» TASK PROMPT
Every line below from the one containing "公司新闻 (65, 944)" through the one containing "福莱国际 (43, 1069)" must be transcribed exactly. Omit all lines outside that stretch.

Entries taken from a collection
= = = = = = =
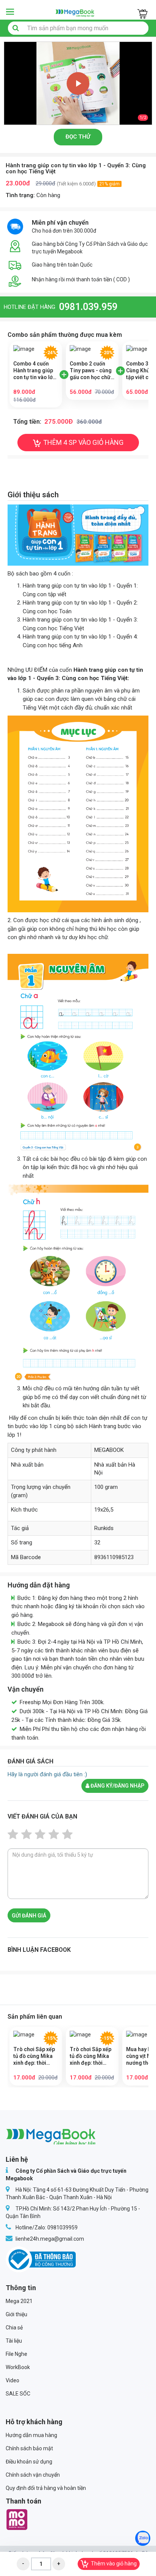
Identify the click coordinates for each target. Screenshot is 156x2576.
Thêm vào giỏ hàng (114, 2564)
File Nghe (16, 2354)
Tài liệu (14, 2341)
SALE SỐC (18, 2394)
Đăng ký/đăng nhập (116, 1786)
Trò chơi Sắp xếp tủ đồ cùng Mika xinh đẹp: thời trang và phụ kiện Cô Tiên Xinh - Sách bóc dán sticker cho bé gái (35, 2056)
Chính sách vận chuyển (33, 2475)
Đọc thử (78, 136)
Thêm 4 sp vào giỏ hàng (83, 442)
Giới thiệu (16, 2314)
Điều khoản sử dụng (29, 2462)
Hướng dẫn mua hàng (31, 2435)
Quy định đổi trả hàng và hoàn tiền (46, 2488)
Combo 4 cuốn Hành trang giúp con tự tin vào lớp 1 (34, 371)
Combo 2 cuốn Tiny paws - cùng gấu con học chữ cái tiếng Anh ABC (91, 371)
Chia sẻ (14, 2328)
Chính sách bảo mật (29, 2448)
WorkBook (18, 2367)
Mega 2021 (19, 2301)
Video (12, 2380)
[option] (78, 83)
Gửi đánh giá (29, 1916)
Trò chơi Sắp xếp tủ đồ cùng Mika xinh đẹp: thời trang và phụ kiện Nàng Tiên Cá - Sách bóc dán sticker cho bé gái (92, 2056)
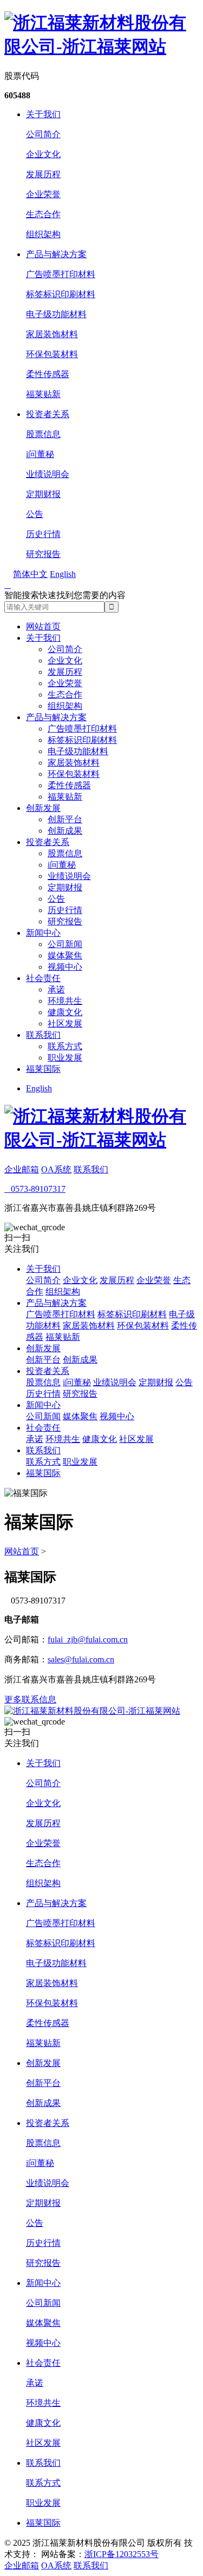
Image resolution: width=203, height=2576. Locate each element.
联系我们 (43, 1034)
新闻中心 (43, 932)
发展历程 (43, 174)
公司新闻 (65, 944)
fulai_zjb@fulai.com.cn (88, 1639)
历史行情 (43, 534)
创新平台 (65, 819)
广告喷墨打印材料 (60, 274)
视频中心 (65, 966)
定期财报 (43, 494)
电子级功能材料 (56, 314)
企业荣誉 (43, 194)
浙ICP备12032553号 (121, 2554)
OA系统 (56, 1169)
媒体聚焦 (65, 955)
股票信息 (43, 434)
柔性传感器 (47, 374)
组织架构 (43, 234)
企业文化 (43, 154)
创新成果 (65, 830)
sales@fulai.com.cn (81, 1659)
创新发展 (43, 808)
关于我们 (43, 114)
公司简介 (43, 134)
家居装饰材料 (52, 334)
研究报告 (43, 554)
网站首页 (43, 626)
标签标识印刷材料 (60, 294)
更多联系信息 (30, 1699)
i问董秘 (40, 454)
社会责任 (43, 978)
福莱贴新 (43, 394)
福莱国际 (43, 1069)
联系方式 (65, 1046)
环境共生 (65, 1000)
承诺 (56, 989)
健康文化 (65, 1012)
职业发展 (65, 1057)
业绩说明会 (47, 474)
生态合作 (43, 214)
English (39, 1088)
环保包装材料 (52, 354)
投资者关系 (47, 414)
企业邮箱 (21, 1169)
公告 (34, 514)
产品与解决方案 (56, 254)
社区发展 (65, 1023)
= = = = = = =
» EXERCISE RESPONSE
公司新闻 (65, 944)
fulai_zjb@fulai.com.cn (88, 1639)
历史行情 (43, 534)
创新平台 (65, 819)
广告喷墨打印材料 (60, 274)
视频中心 (65, 966)
定期财报 (43, 494)
电子级功能材料 (56, 314)
企业荣誉 (43, 194)
浙ICP备12032553号 (121, 2554)
OA系统 (56, 1169)
媒体聚焦 (65, 955)
股票信息 (43, 434)
柔性传感器 (47, 374)
组织架构 (43, 234)
企业文化 (43, 154)
创新成果 (65, 830)
sales@fulai.com.cn (81, 1659)
创新发展 (43, 808)
关于我们 (43, 114)
公司简介 (43, 134)
家居装饰材料 (52, 334)
研究报告 (43, 554)
网站首页 (43, 626)
标签标识印刷材料 (60, 294)
更多联系信息 (30, 1699)
i问董秘 (40, 454)
社会责任 (43, 978)
福莱贴新 (43, 394)
福莱国际 (43, 1069)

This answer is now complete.